Il fut annoncé qu’Esila, fille de Sila, avait reconnu le parfum de Sjur Eido, car les odeurs sont gravées au plus profond de la mémoire. Esila parla à la Reine Nguya Pin de la présence de cette ancienne héroïne à sa cour. Tandis que la Reine Pin réfléchissait à la manière d’honorer cette visiteuse, et ruminait sa vengeance pour cette présence non annoncée, un espion l’informa des intentions que Sjur Eido avait fait connaître aux scribes de Gensym.
Les nombreux scribes furent troublés par cette nouvelle, car ils avaient autorisé Sjur Eido à traquer et tuer Mara Sov. Si Sjur Eido assassinait une invitée de la Reine sous l’autorité des scribes, une guerre serait déclarée et c’en était fini de la découverte de l’espace pour les Éveillés.

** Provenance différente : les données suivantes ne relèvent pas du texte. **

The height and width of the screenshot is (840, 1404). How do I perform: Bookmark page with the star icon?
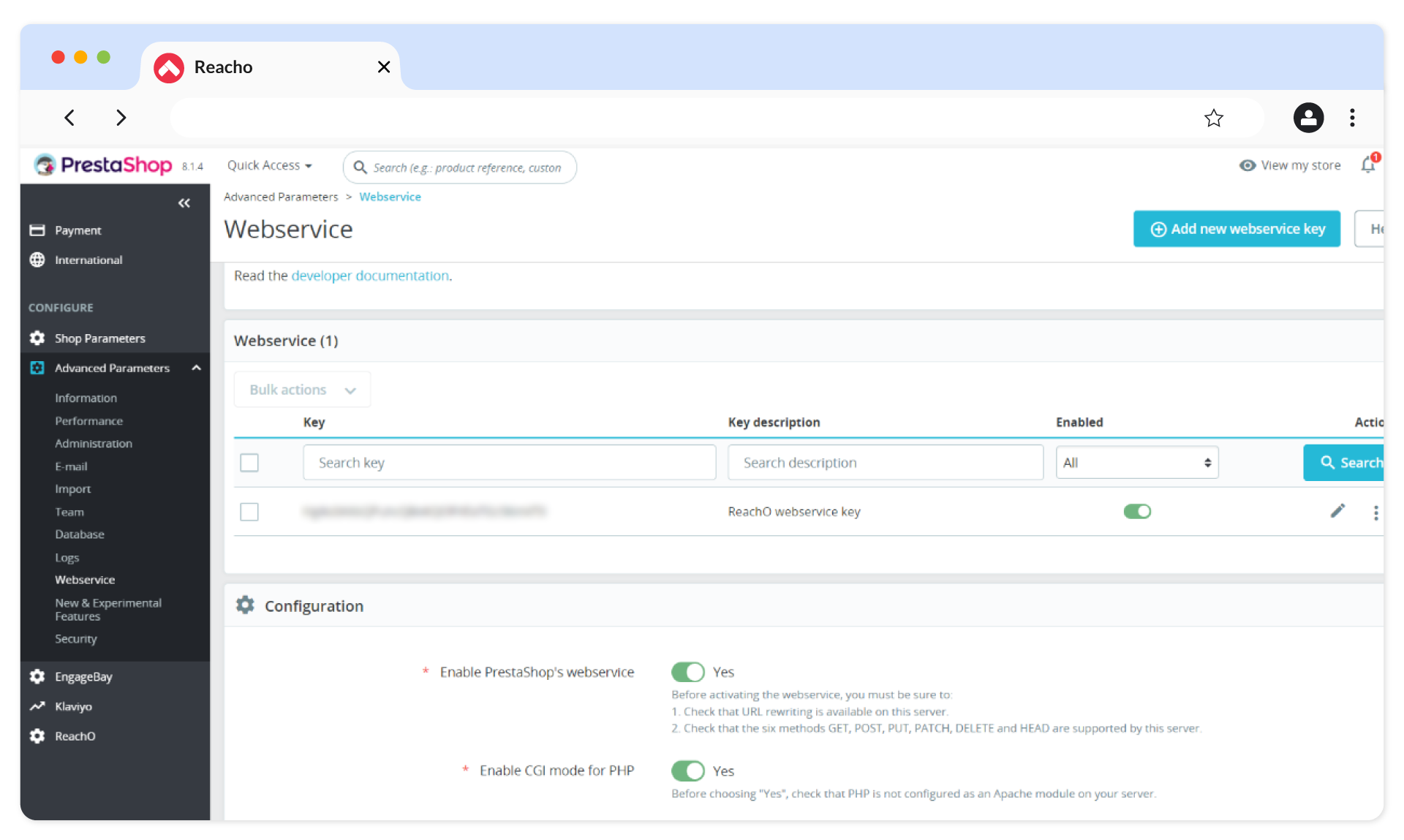(1213, 118)
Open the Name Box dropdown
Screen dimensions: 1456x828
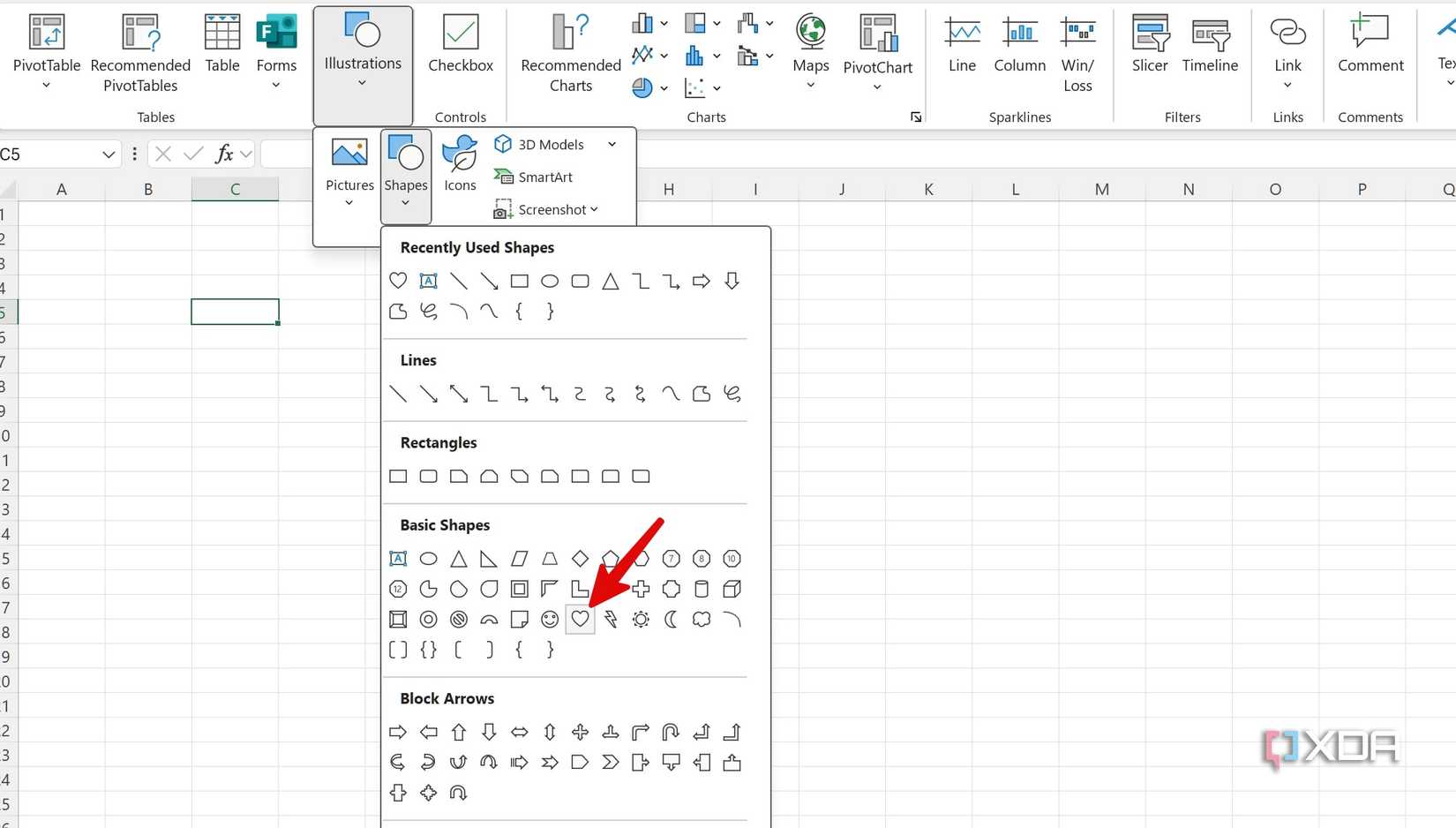click(109, 154)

Des historiens furent appelés à la cour avec des bouquets de fleurs douces et de l’argent leur fut offert afin qu’ils parlent de Sjur Eido. « C’était l’une des Paladines de la Reine Alis Li, mais c’était une Eccaléiste qui croyait que nous serions un jour amenés à rembourser le don de notre éveil. »
« Braverait-elle la protection de la Reine pour assassiner une invitée de la cour ? », demandèrent les scribes.
« Oh, sans aucun doute, répondirent les historiens en riant. C’était une terreur. »
Les scribes commencèrent les préparatifs pour fuir la cour de la Reine, car ils sentaient que la victoire de Sjur Eido leur serait reprochée. Constatant l’incertitude ambiante, de nombreux entrepreneurs et fournisseurs vitaux se retirèrent du programme spatial. La Reine dénonça les scribes de Gensym pour leur comportement déloyal et égoïste, et ses fidèles Eccaléistes s’irritèrent contre la majorité sanguine qui avait sabordé leur rêve d’envol. Un foyer s’en prit à un autre, les sœurs s’attaquèrent aux frères, les épouses aux épouses. La totalité du monde avait le poing serré.
Pendant ce temps, Sjur Eido et Uldren s’affrontaient sur un filet de lianes tressées au-dessus d’un bassin d’eau lourde. La lumière des réacteurs de la Reine scintillait au-dessous d’eux alors qu’ils prenaient position. Uldren portait une cuirasse en céramique blanche par-dessus sa combinaison en soie noire à franges. Il maniait un couteau fractal dont le tranchant était pratiquement trois fois plus long que la lame. Sjur Eido se battait dans l’armure à pression bleu-gris des Paladins, le blason de l’Étoile des Huit décrets sur la poitrine.
Avant le combat, Sjur Eido arracha le fin voilage sur le recoin du jardinier et observa Mara Sov. « Avez-vous peur ?, murmura-t-elle dans un mélange de haine et d’admiration. Transpirez-vous ? Avez-vous le souffle coupé ? »
Mara appuya sa main sur la visière de Sjur et ne laissa aucune trace. Elle porta le gantelet de Sjur à son cœur afin que Sjur puisse entendre ses pulsations et son souffle réguliers. « Vous ne ressentez rien pour lui ?, demanda Sjur avec insistance. Cela ne vous fait rien si je l’estropie ? »
« Vous posez les bonnes questions, répliqua Mara, mais au mauvais membre de la fratrie. »
Sjur comprit alors qu’elle combattait un homme qui exprimait son amour à travers la perte et l’épreuve.
Elle s’inclina face à Uldren et dégaina son couteau. Uldren s’inclina à son tour pour se moquer d’elle. Ils combattirent sur la toile de lianes en formant lentement une spirale, se déplaçant comme des araignées, étudiant les mouvements de la toile sous leurs pieds qui signaleraient un moment de vulnérabilité. Puis vint le saut, la confrontation, le flou des lames. Le coup bas direct de Sjur Eido rencontra le théâtre d’illusions d’Uldren. Le concept du combat au couteau pouvait se résumer à la prise et l’abandon d’espace. Aucun d’eux ne s’abandonnerait à la proximité, à l’étreinte, à l’échange de coups fou provoqué par l’adrénaline qui les tuerait tous les deux.
Uldren commença à découper les lianes essentielles qui assuraient l’équilibre de Sjur Eido, et elle le contra en le chargeant pour lui faire perdre ses appuis. Ils finirent par tomber tous deux dans le bassin de liquide de refroidissement. Ce combat s’était terminé sur une égalité, mais ce n’était que le premier des trois.